The band would go on to produce over a dozen remixes for various songs by Pitbull up until the group went defunct in 2016.

== Controversy ==
In 2009, they released "My Flow So Tight", a song criticizing Chris Brown for his altercation against Rihanna. The song gained radio airplay in cities across the country. A portion of the proceeds benefited various organizations for battered women.

==Discography==
===Studio albums===

List of studio albums
| Title | Album details |
|---|---|
| Kings of the Dancefloor! | Released: July 27, 2010; Label: Ultra Records; Format: CD, digital download; |

===Extended plays===

List of extended plays
| Title | Album details |
|---|---|
| The Whisper EP, Vol.
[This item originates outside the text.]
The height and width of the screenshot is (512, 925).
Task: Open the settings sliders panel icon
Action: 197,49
One | Released: April 23, 2014; Label: JS Sound; Formats: Digital download; |
| The Voice & the Beats (with Paula DeAnda) | Released: June 24, 2014; Label: JS Sound; Formats: Digital download; |

===Singles===
====As lead artist====

List of singles as lead artist, with selected chart positions, showing year released and album name
Title: Year; Peak chart positions; Album
US: UK
"Don't Be a Douchebag": 2010; —; —; Kings of the Dancefloor!
"Dance Rock Shake Pop" (featuring Alex Peace): —; —
"Rebound" (featuring Frankie J): —; —
"Faded": —; —
"Manila Anthem" (featuring Audiobot): 2013; —; —; Non-album singles
"We Ready (Swish)": 2014; —; —
"Photobomb" (featuring Baby Bash): —; —
"Deserve Better" (featuring Austin Mahone): 2016; —; —
"—" denotes a recording that did not chart or was not released in that territory.
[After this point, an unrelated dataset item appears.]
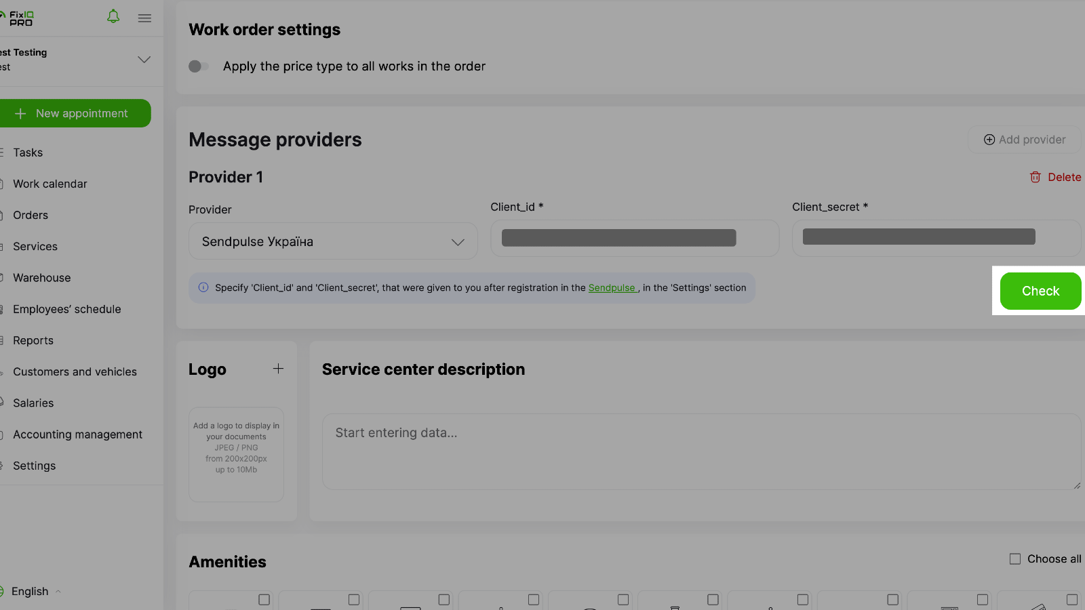Image resolution: width=1085 pixels, height=610 pixels.
Task: Click the FixIQ PRO logo
Action: [19, 18]
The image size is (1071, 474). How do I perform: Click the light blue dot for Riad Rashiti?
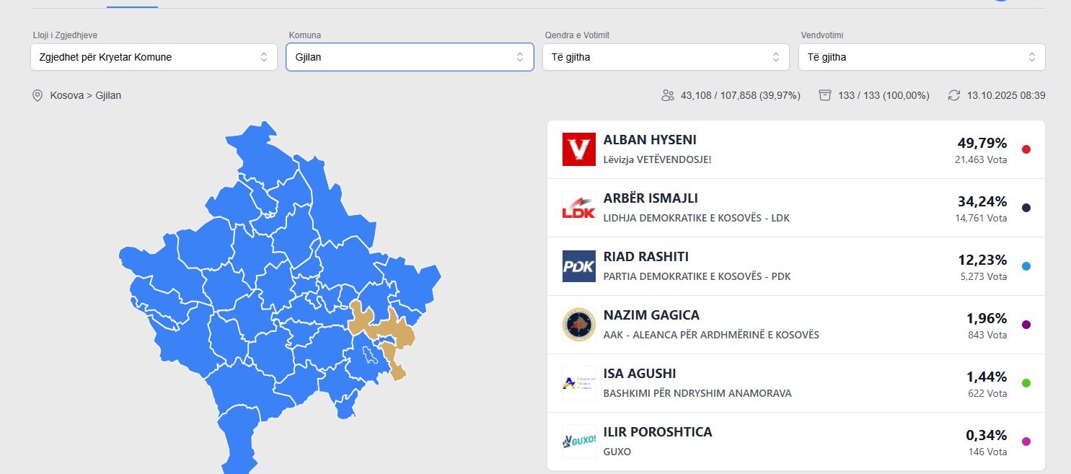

====As featured artist====

List of singles as featured artist, with selected chart positions, showing year released and album name
| Title | Year | Peak chart positions |  |  |  | Album |
| US Digital | BEL | NL | UK |
| "Now You See It (Shake That Ass)" (Honorebel featuring Pitbull and Jump Smokers) | 2009 | 43 | — | — | — | Club Scene |
| "Alone Again" (Alyssa Reid featuring Jump Smokers) | 2011 | — | 25 | 59 | 2 | The Game |
| "Vegas Nights" (Baby Bash featuring Jump Smokers) | — | — | — | — | Non-album single |
"—" denotes a recording that did not chart or was not released in that territory.

===Other charted songs===

List of songs, with selected chart positions, showing year released and album name
| Title | Year | Peak chart positions | Album |
AUT
| "Superstar" (featuring Pitbull and Qwote) | 2010 | 41 | Kings of the Dancefloor! |
"—" denotes a recording that did not chart or was not released in that territory.